→ DATASET EXCERPTS:
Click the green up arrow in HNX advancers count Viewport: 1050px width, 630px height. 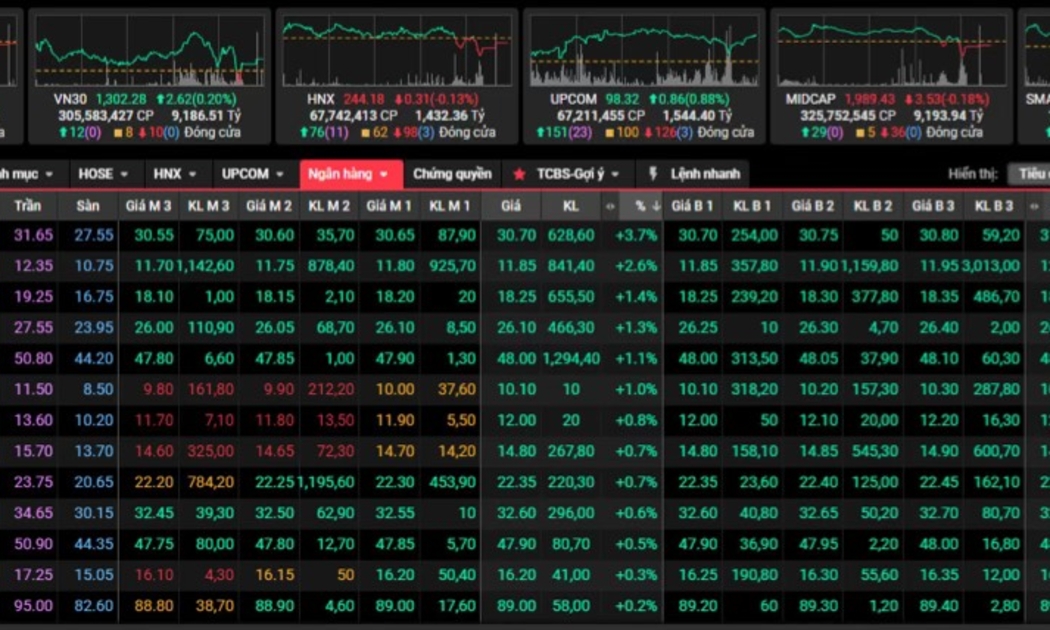[x=287, y=132]
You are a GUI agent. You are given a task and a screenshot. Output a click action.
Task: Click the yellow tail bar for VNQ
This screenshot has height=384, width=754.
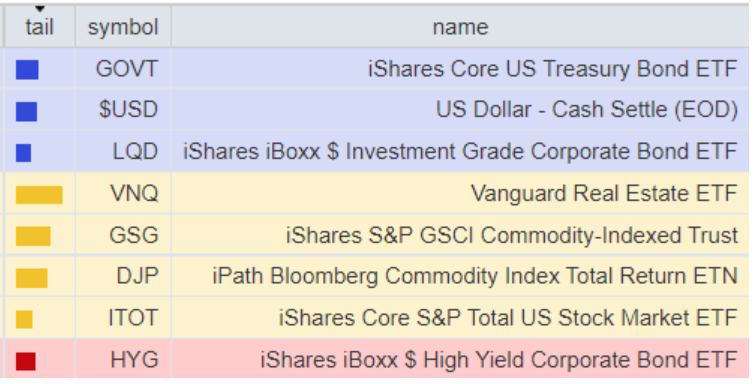tap(39, 195)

→ TO DO: From the line with "Task: Click the yellow tail bar for VNQ" through the end of the listing, write out every line exactly, leaving out the pictures.

→ EXERCISE RESPONSE:
Task: Click the yellow tail bar for VNQ
This screenshot has height=384, width=754.
tap(39, 195)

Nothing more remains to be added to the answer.